### Note
* Instructions have been included for each segment. You do not have to follow them exactly, but they are included to help you think through the steps.

In [1]:
# Dependencies and Setup
import pandas as pd
from pathlib import Path

# File to Load (Remember to Change These)
school_data_to_load = Path("schools_complete.csv")
student_data_to_load = Path("students_complete.csv")

# Read School and Student Data File and store into Pandas DataFrames
school_data = pd.read_csv(school_data_to_load)
student_data = pd.read_csv(student_data_to_load)

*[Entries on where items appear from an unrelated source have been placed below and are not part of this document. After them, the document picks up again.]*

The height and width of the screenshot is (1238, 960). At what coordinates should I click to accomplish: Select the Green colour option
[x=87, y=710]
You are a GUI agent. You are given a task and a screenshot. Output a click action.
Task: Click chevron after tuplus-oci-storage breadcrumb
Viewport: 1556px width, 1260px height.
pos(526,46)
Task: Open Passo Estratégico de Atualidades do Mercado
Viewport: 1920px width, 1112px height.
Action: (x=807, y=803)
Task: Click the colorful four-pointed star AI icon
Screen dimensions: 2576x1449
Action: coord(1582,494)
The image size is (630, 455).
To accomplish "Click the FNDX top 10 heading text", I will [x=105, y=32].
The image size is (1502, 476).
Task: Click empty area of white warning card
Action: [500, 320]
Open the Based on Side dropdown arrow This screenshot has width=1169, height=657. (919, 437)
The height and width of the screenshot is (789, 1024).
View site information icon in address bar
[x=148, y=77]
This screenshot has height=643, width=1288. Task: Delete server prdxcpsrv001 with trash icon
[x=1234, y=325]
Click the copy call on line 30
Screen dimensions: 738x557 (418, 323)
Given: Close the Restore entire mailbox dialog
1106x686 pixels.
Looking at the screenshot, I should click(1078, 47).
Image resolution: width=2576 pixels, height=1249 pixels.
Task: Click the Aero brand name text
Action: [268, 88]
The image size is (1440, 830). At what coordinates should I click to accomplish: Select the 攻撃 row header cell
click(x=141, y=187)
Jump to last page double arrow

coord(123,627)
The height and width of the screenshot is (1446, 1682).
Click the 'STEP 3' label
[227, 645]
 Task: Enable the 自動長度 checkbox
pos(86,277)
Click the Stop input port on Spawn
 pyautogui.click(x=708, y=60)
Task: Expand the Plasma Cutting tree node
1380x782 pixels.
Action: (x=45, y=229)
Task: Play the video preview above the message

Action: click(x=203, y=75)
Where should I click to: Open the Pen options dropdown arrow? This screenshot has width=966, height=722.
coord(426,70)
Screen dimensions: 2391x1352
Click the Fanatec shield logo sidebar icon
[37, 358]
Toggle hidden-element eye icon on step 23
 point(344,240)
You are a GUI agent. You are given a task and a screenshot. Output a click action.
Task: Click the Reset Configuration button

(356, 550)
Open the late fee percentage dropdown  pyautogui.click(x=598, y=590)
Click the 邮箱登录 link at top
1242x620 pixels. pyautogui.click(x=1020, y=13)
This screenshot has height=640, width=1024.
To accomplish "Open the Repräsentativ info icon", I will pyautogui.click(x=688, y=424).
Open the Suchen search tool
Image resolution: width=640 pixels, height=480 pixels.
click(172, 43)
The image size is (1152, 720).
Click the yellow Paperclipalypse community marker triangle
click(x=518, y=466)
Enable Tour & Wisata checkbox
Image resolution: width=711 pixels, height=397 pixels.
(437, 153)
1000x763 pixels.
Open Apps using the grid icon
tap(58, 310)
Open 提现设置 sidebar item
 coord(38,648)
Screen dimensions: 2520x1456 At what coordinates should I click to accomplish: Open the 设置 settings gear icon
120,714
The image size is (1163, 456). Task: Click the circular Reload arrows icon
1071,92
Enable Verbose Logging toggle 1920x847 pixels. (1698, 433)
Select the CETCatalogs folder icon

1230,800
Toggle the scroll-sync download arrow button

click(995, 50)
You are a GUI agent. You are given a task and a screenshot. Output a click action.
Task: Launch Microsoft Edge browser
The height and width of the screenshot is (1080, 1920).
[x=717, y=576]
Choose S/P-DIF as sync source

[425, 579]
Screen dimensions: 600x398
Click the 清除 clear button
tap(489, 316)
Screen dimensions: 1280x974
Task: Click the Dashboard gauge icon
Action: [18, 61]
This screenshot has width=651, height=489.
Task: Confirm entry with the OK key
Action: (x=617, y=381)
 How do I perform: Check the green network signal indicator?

# Combine the data into a single dataset.  
school_data_complete = pd.merge(student_data, school_data, how="left", on=["school_name", "school_name"])
school_data_complete.head()

Unnamed: 0,Student ID,student_name,gender,year,school_name,reading_score,maths_score,School ID,type,size,budget
0,0,Paul Bradley,M,9,Huang High School,96,94,0,Government,2917,1910635
1,1,Victor Smith,M,12,Huang High School,90,43,0,Government,2917,1910635
2,2,Kevin Rodriguez,M,12,Huang High School,41,76,0,Government,2917,1910635
3,3,Richard Scott,M,12,Huang High School,89,86,0,Government,2917,1910635
4,4,Bonnie Ray,F,9,Huang High School,87,69,0,Government,2917,1910635


## Local Government Area Summary

* Calculate the total number of schools

* Calculate the total number of students

* Calculate the total budget

* Calculate the average maths score 

* Calculate the average reading score

* Calculate the percentage of students with a passing maths score (50 or greater)

* Calculate the percentage of students with a passing reading score (50 or greater)

* Calculate the percentage of students who passed maths **and** reading (% Overall Passing)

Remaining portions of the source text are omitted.